The Notes evidence indebtedness of the Issuing Entity, the assets of which consist primarily of “sub-prime” automobile loan contracts (the “Receivables”) secured by new and used automobiles, light duty trucks and vans. The Publicly Offered Notes will be sold to Barclays Capital Inc. (“Barclays”), Goldman Sachs & Co. LLC (“Goldman”), Mizuho Securities USA LLC (“Mizuho”) and RBC Capital Markets, LLC (“RBC Capital Markets” and collectively with Barclays, Goldman and Mizuho, the “Representatives”), BMO Capital Markets Corp. (“BMO Capital Markets”), BNP Paribas Securities Corp. (“BNP Paribas”), Morgan Stanley & Co. LLC (“Morgan Stanley”) and TD Securities (USA) LLC (“TD Securities” and collectively with the Representatives, BMO Capital Markets, BNP Paribas and Morgan Stanley, the “Underwriters”), pursuant to the Underwriting Agreement attached hereto as Exhibit 1.1, dated as of June 8, 2021 (the “Underwriting Agreement”), among AmeriCredit, AFS SenSub and the Representatives.

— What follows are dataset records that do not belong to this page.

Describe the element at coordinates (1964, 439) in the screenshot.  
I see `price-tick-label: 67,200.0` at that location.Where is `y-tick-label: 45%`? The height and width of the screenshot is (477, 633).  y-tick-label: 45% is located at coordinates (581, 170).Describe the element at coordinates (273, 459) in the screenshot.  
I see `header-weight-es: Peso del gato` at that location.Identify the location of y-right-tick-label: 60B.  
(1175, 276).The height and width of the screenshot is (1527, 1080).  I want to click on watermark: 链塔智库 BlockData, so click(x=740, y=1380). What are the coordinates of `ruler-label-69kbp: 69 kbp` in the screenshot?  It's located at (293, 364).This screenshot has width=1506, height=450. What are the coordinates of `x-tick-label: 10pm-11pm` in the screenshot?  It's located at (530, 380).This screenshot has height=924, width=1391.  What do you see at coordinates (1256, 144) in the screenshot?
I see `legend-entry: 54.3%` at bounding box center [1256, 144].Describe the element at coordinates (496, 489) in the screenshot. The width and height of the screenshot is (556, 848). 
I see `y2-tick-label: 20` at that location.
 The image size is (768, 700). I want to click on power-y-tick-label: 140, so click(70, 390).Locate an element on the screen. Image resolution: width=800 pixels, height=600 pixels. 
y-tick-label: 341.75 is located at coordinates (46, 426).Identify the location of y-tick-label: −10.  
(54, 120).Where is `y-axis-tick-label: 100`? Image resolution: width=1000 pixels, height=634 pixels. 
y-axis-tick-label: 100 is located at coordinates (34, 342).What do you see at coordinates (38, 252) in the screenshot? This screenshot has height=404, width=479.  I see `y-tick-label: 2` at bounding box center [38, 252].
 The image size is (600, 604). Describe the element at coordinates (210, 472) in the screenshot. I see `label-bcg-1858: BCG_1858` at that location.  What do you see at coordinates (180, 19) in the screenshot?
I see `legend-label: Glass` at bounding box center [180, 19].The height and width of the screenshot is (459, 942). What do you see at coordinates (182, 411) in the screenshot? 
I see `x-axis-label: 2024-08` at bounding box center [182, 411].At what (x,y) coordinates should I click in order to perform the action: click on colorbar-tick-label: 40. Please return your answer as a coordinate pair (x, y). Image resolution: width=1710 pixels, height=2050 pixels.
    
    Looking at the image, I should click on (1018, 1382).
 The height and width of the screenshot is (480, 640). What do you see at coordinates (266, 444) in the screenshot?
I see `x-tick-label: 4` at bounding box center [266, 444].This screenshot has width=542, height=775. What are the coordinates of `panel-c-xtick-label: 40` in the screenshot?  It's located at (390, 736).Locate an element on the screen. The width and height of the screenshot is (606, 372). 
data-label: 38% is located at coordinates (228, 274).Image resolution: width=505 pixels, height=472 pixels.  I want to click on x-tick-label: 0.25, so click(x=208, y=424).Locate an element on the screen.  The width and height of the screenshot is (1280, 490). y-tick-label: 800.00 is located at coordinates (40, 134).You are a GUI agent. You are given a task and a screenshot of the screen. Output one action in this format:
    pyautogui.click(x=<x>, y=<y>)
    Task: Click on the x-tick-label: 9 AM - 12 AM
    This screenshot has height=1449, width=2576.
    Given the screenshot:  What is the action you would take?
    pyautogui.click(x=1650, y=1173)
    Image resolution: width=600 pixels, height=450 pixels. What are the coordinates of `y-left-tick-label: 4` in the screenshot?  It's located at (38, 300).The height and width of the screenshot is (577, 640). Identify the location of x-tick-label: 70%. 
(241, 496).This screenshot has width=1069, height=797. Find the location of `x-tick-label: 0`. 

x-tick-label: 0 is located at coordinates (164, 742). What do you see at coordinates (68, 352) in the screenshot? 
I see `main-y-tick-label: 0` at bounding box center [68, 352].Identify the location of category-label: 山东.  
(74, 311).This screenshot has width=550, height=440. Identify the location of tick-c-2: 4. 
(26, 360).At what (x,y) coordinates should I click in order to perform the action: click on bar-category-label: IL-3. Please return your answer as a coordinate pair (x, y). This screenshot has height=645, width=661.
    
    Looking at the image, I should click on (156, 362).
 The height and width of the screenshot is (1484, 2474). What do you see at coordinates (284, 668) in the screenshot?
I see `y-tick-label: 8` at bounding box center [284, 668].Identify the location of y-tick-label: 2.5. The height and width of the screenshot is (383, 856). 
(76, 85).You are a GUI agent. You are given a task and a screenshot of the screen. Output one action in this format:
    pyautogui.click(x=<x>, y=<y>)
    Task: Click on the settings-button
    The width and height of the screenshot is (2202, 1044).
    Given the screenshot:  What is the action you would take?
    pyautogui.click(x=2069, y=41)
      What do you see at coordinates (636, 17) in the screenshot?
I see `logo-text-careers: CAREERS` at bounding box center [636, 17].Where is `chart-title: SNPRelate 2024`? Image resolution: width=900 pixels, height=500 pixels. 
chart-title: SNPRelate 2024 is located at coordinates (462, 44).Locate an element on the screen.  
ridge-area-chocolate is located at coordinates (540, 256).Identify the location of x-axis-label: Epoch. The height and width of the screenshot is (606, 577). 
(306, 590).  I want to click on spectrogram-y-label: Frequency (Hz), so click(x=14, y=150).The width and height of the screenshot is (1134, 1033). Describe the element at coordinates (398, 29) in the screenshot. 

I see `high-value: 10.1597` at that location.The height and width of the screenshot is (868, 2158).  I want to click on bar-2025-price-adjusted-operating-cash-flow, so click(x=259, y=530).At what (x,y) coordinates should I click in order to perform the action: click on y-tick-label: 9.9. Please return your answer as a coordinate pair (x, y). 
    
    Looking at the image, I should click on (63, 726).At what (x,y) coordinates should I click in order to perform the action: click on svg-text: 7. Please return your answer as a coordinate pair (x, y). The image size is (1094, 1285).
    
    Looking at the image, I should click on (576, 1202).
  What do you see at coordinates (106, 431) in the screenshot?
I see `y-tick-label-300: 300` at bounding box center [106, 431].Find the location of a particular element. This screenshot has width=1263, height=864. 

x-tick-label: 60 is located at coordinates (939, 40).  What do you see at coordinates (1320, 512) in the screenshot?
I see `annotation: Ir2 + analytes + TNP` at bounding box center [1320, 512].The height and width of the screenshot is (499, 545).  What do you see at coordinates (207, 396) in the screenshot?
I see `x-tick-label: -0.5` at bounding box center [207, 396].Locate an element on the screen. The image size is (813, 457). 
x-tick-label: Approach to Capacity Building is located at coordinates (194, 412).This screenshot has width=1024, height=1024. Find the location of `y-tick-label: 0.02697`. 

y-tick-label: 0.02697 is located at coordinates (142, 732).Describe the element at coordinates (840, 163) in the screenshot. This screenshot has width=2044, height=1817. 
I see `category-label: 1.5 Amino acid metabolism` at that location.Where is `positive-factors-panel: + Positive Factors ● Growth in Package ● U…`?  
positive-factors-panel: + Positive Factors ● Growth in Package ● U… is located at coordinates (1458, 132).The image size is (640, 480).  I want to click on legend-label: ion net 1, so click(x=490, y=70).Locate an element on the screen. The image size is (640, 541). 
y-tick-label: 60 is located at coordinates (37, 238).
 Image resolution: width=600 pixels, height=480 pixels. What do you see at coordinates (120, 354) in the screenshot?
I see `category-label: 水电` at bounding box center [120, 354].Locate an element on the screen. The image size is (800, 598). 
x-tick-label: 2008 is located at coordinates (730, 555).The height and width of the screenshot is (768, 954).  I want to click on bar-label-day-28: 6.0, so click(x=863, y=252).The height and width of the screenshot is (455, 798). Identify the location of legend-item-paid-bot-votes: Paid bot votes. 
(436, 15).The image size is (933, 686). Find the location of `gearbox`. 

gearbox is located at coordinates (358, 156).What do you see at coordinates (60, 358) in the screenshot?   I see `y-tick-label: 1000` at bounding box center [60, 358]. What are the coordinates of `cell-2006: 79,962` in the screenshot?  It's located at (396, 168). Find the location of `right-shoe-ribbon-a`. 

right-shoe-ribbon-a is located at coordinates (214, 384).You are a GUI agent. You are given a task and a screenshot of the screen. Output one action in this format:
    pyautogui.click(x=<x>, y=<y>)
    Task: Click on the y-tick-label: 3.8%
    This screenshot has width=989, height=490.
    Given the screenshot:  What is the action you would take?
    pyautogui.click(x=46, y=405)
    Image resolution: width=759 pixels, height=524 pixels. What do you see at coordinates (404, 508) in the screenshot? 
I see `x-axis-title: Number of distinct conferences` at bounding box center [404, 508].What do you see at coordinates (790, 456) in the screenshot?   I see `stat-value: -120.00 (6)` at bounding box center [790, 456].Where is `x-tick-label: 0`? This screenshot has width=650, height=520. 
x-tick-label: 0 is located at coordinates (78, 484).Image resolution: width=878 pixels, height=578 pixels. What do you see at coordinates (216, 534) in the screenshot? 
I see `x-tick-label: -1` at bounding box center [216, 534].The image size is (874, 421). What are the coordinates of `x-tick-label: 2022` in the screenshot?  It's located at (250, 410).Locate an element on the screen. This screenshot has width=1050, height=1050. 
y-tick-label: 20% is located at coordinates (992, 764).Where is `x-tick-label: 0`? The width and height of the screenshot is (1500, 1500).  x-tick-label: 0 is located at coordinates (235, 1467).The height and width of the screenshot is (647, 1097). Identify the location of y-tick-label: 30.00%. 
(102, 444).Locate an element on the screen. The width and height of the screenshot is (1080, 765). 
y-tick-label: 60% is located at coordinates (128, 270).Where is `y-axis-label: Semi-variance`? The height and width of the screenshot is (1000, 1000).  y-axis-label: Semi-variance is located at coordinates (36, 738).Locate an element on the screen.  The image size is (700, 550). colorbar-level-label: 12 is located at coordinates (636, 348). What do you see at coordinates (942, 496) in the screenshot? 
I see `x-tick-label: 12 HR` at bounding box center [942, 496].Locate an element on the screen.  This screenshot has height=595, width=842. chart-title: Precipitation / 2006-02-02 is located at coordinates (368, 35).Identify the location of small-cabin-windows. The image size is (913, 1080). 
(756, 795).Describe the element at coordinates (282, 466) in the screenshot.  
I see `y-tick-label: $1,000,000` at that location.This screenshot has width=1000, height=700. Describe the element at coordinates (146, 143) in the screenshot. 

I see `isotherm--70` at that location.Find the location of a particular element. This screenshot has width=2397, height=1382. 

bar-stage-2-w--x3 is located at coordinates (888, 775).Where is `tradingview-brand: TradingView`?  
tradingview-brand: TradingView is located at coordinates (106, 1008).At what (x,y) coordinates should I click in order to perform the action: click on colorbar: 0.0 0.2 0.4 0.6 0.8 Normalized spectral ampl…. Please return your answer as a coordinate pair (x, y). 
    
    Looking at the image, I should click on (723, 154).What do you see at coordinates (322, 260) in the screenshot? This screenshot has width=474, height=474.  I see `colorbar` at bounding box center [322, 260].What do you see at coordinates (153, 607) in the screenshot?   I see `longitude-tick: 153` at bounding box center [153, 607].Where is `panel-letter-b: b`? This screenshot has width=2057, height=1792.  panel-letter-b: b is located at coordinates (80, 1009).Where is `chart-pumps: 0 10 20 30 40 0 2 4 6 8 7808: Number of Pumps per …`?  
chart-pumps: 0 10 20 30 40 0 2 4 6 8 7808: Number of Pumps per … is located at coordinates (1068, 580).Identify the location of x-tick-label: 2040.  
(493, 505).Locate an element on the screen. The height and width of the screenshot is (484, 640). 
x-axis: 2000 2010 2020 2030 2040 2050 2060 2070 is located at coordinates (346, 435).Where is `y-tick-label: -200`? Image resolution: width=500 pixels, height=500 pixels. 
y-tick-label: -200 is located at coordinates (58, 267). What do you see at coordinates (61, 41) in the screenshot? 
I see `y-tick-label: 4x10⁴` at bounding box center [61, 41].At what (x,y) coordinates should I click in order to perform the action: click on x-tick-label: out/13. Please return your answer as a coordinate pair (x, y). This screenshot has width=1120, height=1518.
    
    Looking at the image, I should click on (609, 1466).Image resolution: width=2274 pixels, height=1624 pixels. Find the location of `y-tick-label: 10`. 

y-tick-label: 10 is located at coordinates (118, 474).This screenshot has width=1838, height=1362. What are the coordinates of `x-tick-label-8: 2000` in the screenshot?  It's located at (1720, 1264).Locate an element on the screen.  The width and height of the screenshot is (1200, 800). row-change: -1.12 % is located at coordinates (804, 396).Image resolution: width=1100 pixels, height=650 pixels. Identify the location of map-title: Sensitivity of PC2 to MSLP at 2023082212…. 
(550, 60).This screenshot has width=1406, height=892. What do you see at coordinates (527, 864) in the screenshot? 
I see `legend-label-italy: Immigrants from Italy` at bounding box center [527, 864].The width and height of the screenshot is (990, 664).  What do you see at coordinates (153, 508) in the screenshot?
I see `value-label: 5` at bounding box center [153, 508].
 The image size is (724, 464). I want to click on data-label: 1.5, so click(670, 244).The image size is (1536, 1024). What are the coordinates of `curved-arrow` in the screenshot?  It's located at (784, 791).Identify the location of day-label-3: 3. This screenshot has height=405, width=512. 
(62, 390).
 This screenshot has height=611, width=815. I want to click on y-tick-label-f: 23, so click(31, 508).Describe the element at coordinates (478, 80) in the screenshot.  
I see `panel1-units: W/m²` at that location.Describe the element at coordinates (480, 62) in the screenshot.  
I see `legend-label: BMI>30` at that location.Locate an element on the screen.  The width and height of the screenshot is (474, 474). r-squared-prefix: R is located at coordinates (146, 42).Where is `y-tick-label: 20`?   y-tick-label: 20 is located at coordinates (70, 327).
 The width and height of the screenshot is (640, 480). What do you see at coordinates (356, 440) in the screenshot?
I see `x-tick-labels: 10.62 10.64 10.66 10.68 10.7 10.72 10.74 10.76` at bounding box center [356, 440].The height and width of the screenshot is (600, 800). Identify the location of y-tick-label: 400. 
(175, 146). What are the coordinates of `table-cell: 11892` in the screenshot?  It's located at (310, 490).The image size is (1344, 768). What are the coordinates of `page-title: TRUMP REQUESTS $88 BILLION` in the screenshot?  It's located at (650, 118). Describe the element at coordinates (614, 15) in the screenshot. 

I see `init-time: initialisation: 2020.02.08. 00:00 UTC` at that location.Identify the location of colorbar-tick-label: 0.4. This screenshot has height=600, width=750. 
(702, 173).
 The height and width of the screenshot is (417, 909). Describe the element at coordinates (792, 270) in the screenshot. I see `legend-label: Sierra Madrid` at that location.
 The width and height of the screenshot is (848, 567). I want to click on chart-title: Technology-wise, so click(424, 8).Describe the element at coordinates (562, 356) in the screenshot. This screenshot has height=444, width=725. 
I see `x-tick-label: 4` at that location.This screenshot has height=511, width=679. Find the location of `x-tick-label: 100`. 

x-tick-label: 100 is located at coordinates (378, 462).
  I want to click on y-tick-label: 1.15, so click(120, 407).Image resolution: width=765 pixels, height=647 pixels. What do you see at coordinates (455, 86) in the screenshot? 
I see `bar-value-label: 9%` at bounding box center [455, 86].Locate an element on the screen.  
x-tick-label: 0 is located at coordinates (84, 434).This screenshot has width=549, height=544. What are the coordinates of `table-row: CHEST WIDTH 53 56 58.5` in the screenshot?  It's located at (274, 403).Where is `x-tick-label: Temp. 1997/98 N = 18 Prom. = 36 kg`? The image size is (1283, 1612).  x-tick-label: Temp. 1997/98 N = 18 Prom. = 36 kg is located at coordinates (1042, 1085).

The Issuing Entity was formed, and the Certificate will be issued, pursuant to the Trust Agreement, attached hereto as Exhibit 4.2, dated as of May 5, 2021, as amended and restated as of June 16, 2021 (the “Trust Agreement”), between AFS SenSub and Wilmington Trust Company (“WTC”), as Owner Trustee. The Notes will be issued pursuant to the Indenture, attached hereto as Exhibit 4.1, dated as of June 16, 2021 (the “Indenture”), between the Issuing Entity and Citibank, N.A. (“Citibank”), as Trustee and Trust Collateral Agent.
AFS SenSub will purchase the Receivables from AmeriCredit pursuant to the Purchase Agreement, attached hereto as Exhibit 10.1, dated as of June 16, 2021 (the “Purchase Agreement”), between AmeriCredit and AFS SenSub. The Issuing Entity will purchase the Receivables from AFS SenSub pursuant to the Sale and Servicing Agreement, attached hereto as Exhibit 4.3, dated as of June 16, 2021 (the “Sale and Servicing Agreement”), among the Issuing Entity, AFS SenSub, AmeriCredit and Citibank, as Trust Collateral Agent.
AmeriCredit, as Servicer, will agree to perform servicing duties with regard to the Receivables pursuant to the Sale and Servicing Agreement and will also agree to serve as custodian of the Receivables pursuant to the Sale and Servicing Agreement.